** start of PROVIDED MATERIAL **

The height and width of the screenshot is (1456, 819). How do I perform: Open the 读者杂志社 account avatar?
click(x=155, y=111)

** end of PROVIDED MATERIAL **
** start of PROVIDED MATERIAL **

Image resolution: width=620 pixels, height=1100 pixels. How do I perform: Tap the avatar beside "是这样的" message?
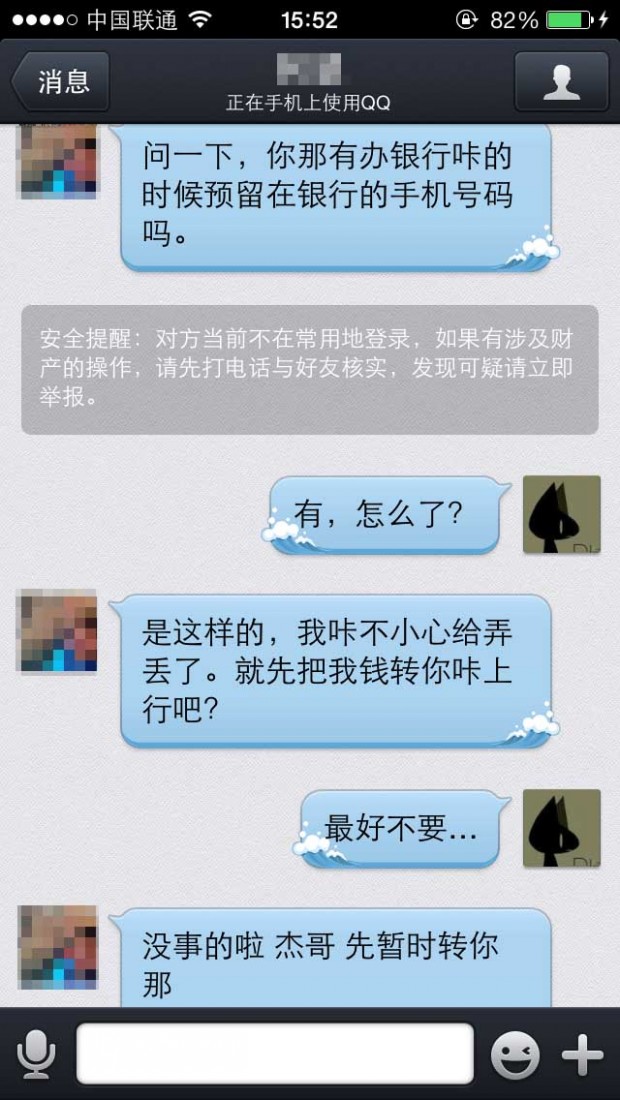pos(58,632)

** end of PROVIDED MATERIAL **
** start of PROVIDED MATERIAL **

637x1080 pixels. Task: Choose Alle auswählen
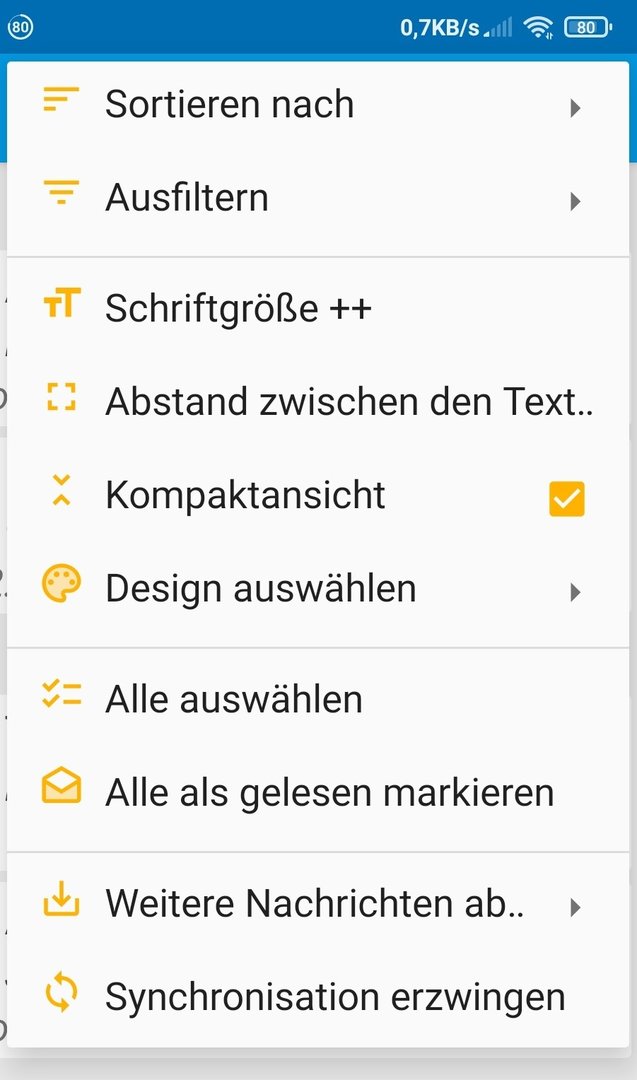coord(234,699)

** end of PROVIDED MATERIAL **

WHAT THE TASK ASKS: Please write out the part of the data that opens with the line containing "The height and" and closes with the line containing "click(x=155, y=111)", both lines included.

CORRECT RESPONSE:
The height and width of the screenshot is (1456, 819). How do I perform: Open the 读者杂志社 account avatar?
click(x=155, y=111)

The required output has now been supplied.